Dilma, Serra e Marina voltam a falar na 'reforma das reformas'. Mas especialistas não esperam mais do que um ou outro remendo. Motivos: o alto custo político e a ainda baixa mobilização da sociedade

Por Daniel Jelin e Derick Almeida
10 set 2010, 19h41

O tucano José Serra é o mais incisivo: diz que vai “peitar” a reforma tributária. A petista Dilma Rousseff promete defender uma reforma tributária “ampla”, que chamou a “reforma das reformas”. E a verde Marina Silva fala em convocar uma Constituinte para esta e outras grandes revisões. É bom que os candidatos mostrem empenho para desfazer a bagunça dos impostos no Brasil. Mas as declarações devem ser vistas com muita reserva e alguma suspeita. Quem acompanha de perto o tema não vê chance de sucesso para uma reforma tributária “ampla” tão cedo. O custo político é altíssimo – basta lembrar que nem Lula, do alto de sua popularidade, arriscou-se a sofrer esse desgaste. Além disso, historicamente, iniciativas de reforma tributária terminaram por aumentar a carga, não reduzi-la; e fazê-la ainda mais complexa, não menos.

“Desde a Constituição de 1988, tudo o que tivemos foram remendos tributários, e sempre para aumentar a arrecadação”, diz Mary Elbe Queiroz, presidente do Centro de Estudos Avançados de Direito Tributário e professora da Universidade Federal de Pernambuco. Para a advogada, não haverá reforma tributária antes da própria reforma do estado. “Sem conter o gasto público, não tem como reduzir a receita.” A expectativa cai ainda mais diante de propostas de campanha extremamente vagas e desconexas. “Os candidatos têm que dizer o que eles entendem por reforma tributária e como pretendem fazê-la”, diz Mary Elbe.

Serra e Marina já se pronunciaram firmemente a favor da redução da carga tributária.
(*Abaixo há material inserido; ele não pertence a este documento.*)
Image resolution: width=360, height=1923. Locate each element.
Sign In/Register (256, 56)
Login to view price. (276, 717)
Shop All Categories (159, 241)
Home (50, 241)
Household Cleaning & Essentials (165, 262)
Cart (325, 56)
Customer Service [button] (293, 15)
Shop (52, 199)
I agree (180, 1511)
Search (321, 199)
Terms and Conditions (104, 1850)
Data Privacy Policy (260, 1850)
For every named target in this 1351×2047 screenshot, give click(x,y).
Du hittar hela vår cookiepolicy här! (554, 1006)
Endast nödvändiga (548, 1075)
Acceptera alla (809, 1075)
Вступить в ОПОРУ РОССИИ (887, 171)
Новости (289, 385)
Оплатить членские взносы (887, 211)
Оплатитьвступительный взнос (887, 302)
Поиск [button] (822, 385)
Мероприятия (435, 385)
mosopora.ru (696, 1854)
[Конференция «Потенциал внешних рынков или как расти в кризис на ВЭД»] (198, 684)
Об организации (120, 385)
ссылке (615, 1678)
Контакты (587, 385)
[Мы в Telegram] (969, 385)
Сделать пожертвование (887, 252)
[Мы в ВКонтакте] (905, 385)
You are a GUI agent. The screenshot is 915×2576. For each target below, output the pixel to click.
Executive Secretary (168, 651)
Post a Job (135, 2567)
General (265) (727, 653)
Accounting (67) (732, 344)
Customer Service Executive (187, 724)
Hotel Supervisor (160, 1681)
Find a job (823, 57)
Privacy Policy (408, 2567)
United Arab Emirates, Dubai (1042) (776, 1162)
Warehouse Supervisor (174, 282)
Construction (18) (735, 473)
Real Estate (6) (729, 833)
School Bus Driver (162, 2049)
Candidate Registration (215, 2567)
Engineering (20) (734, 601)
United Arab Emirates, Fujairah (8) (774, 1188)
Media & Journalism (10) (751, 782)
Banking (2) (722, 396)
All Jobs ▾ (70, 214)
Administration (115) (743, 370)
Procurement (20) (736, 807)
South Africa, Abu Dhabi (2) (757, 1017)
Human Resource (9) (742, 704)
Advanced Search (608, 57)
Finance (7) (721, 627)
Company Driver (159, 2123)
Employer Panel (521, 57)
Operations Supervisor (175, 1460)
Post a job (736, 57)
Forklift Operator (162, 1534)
Dilma, não. A candidata petista considerou “razoável” o peso dos impostos no país, embora fale em desonerar investimentos, exportações e, em particular, o setor energético. Não custa lembrar: a carga dos impostos no Brasil é a mais alta entre os países emergentes, é maior que a do Japão e dos Estados Unidos e só perde para o bem-estar social europeu, onde o imposto é alto, mas a contrapartida do governo, altíssima.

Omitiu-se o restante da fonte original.